Lesson 5: The List

Topics

In this lesson, we are going to introduce the List ADT. The topic includes:

  1. List ADT
  2. Use of the List ADT
  3. Using Python lists to implement List ADT

Required Tasks

  1. The List ADT
  2. Using the List
  3. Implementation of the List ADT

Required Tasks

  1. Complete the List tasks of Lab 3.
  2. Complete and submit Assignment 4.

Learning Outcomes

By the end of this lesson, you should be able to

Introduction

So far we have learned about ADTs in general. We also talked about algorithm analysis and learned how to estimate running time of an algorithm as a function on input size.

In this lesson, we are going to learn in more detail about one of the important ADTs named List. We talk about how the methods of this ADT can be implemented and discuss efficiency of some methods. We will discuss Array data structures and explain how we can implement the List ADT using Python lists.

List ADT

A List is an ADT that contains an ordered collection of data items. "Ordered" means that each value in the List has a position, not that the values are sorted. Later we will also talk about the Sorted List ADT.

In a List ADT values can be added to and removed from any position in the list. Therefore, the List ADT provides random access to data. Values in a List ADT (like all other ADTs discussed in this course) must have the same type. They could be integer, string, a class (like Student, Food, etc.).

List ADT Methods

When talking about an ADT, we need to specify its methods. The basic List methods are:

initialize()
creates an empty List
len()
returns the number of values in the List
insert(i, value)
adds value to the List at position i
remove(key)
removes and returns the value in the List that matches key
find(key)
returns the value in the List that matches key without removing it
is_empty()
determines whether the List is empty
count(key)
returns the number of values in the List that match key
min, max()
returns the minimum or maximum values respectively from the List
clear()
removes all values from the List
index(key)
returns the index of the first value in the list that matches key
del(i)
returns and removes the value at index i
append(value)
adds value to the end of the List

List ADT Operators

In Python, when methods with certain names are defined and implemented for a class, they can be used as operators on the objects of that class. Here for the List ADT, which is implemented as a class in Python, we can define the following operators:

key in
returns True if a value matching key is in the List, False otherwise. This operator is provided by implementing the __contains__ magic method.
l[i]
gets the element at position i in the list or sets the element at position i. This operator is provided by implementing __getitem__ and __setitem__ magic methods respectively

Keys versus Values

The section above refers to keys and that lists can be searched for keys. A key is simply an object in which only the subset of all possible attributes in that object have meaningful values assigned. Those attributes must include the attributes used in the comparison operators.

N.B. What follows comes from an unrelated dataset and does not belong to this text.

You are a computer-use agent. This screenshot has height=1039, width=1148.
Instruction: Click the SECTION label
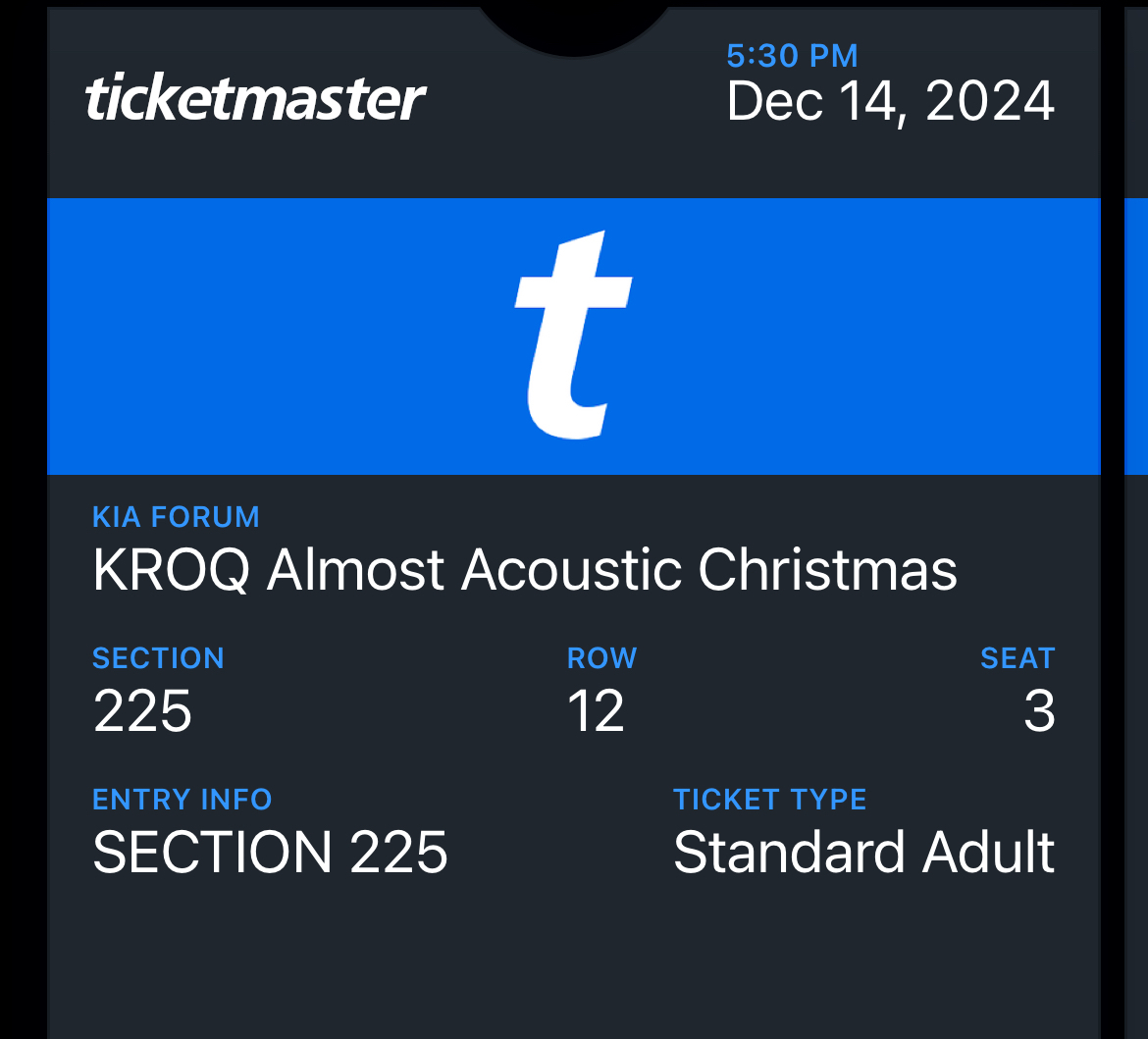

In other words, a key is a value that has just enough information to allow us to search for the full set of matching data in a data structure. A student ID number is sufficient for us to search a list of students for a matching student. A movie title and year is sufficient for us to search a list of movies for a matching movie that contains the rest of the information we require. Note that in both these cases we still need our search attributes stored in an object of the correct type: i.e. a Student object that holds only a student ID number, and a Movie object that contains only a title and year. Because data structures must be generic and work with objects of any type (albeit any particular List must hold values of only one type), we cannot design our data structures to search for only the string ID part of a Student object, or only the string title and integer year of a Movie object. Thus our key values must still be the proper types of objects, just with some attributes left empty. These 'extra' attributes are left empty because it would be pointless for us to search for a movie if we already have all of the possible information it could have. Why search for it, then?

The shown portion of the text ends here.